Though a voluntary or government-ordered product recall does not necessarily constitute proof of a hidden defect, product recalls are often followed by requests to institute class actions in Canada, and particularly in Quebec where the legal principles applicable to the liability of professional sellers favour buyers.

Even after conducting a product recall and offering buyers compensation, it is not uncommon for manufacturers to be faced with a request to institute a class action despite the fact that the harm suffered appears at first glance to be minimal or nonexistent. Furthermore, Quebec courts are flexible when evaluating the criteria for authorizing a class action, in keeping with the principles articulated by the Supreme Court of Canada in decisions such as L'Oratoire St-Joseph du Mont-Royal v. J.J.[1] and Vivendi Canada Inc. v. Dell'Aniello.[2]

But does a product recall by a manufacturer, in and of itself, always justify the authorization of a class action in Quebec?

A recent judgment by the Honourable Justice Daniel Dumais of the Quebec Superior Court in Paquette c. Samsung Electronics Canada Inc.[3] indicates that the answer to this question is no and that a class action should not be authorized where a manufacturer, upon discovering the defect, promptly fulfills its obligations by recalling the sold products and offering the buyers fair compensation, particularly when the buyers have suffered no harm beyond the normal inconveniences everyone in society must bear.


In the fall of 2016, Samsung issued two recalls for certain Samsung Galaxy Note 7 cellphones (the "Note 7") due to overheating problems.

The Note 7 was released in Canada on August 19, 2016. Shortly after its release, an investigation revealed overheating issues caused by the Note 7's battery, which could result in a fire and destroy the phone. Some 30 incidents were reported in early September 2016, though none in Quebec.

On September 2, 2016, Samsung stopped selling the Note 7 in Canada and issued a first recall. It offered either to (i) replace buyers' Note 7 with a new device equipped with a battery sourced from another supplier or (ii) give buyers a full refund.

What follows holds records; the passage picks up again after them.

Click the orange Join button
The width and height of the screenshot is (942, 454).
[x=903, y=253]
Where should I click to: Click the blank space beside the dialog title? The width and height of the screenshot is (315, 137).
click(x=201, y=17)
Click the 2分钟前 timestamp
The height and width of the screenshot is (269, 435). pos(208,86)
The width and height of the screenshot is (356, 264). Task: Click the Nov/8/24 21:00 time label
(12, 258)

On September 8, 2016, the applicant Patricia Paquette (the "Applicant") joined the recall program and chose to have her Note 7 replaced with a new device. She continued using her original Note 7 until she received the new device, despite this having been expressly prohibited.

It turned out that the new devices also had issues.

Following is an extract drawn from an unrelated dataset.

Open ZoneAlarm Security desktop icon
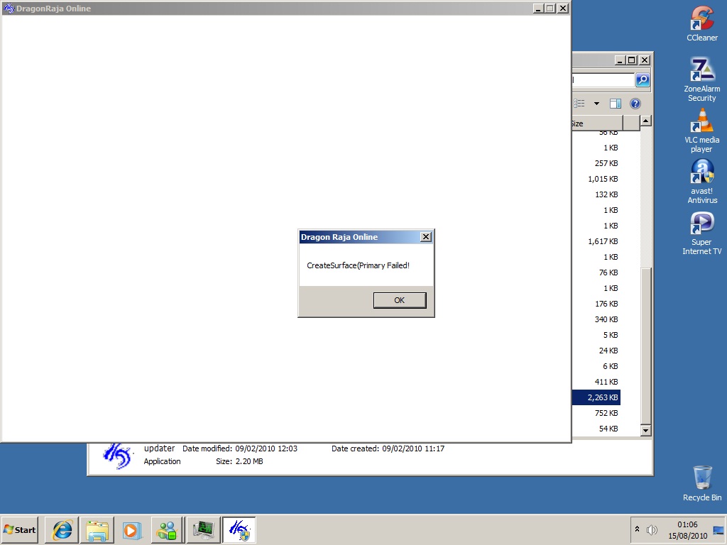Image resolution: width=727 pixels, height=545 pixels. click(701, 71)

On October 11, 2016, Samsung issued a second recall and notified buyers that they should stop using the Note 7. At this point, Samsung offered either to (i) exchange buyers' Note 7 for another Samsung smartphone and give them a refund for the Note 7-specific accessories that they had purchased, plus a $100 credit, or (ii) give buyers a full refund for their Note 7 and Note 7 specific accessories, plus a $25 credit. The Applicant chose the first option.

After these recalls, an application to institute a class action was filed in Ontario on November 4, 2016, seeking certification of a national class. A few days later, the Applicant filed an application for authorization to institute a class action on behalf of Quebec residents who had purchased a Note 7, asking that Samsung be ordered to pay a lump sum of $20,000,000 in compensatory damages and $5,000,000 in punitive damages.

The Quebec proceedings were stayed upon the joint request of the parties while awaiting the outcome of the proceedings brought in Ontario. The application to institute a class action in Ontario was dismissed on October 16, 2018.[4] However, the judgment of the Ontario Superior Court did not determine the outcome of the Quebec action, meaning that the Quebec Superior Court still had to rule on the application for authorization brought by the Applicant.

The decision of the Quebec Superior Court

At the outset, the Court states that the issue is not whether the Note 7 had a hidden defect. Indeed, by conducting two successive recalls, Samsung had implicitly admitted the existence of a defect. However, the Court stresses that Samsung acted quickly after being notified of the issue, and that it assumed its responsibilities.

The Court notes that no allegation or evidence supported the idea that Samsung knew of the overheating problem caused by the batteries before the product's release. The presumptions arising from articles 1726 to 1730 of the Civil Code of Québec[5] and section 53 of the Consumer Protection Act[6] are not sufficient to establish that Samsung acted wilfully or committed an intentional fault.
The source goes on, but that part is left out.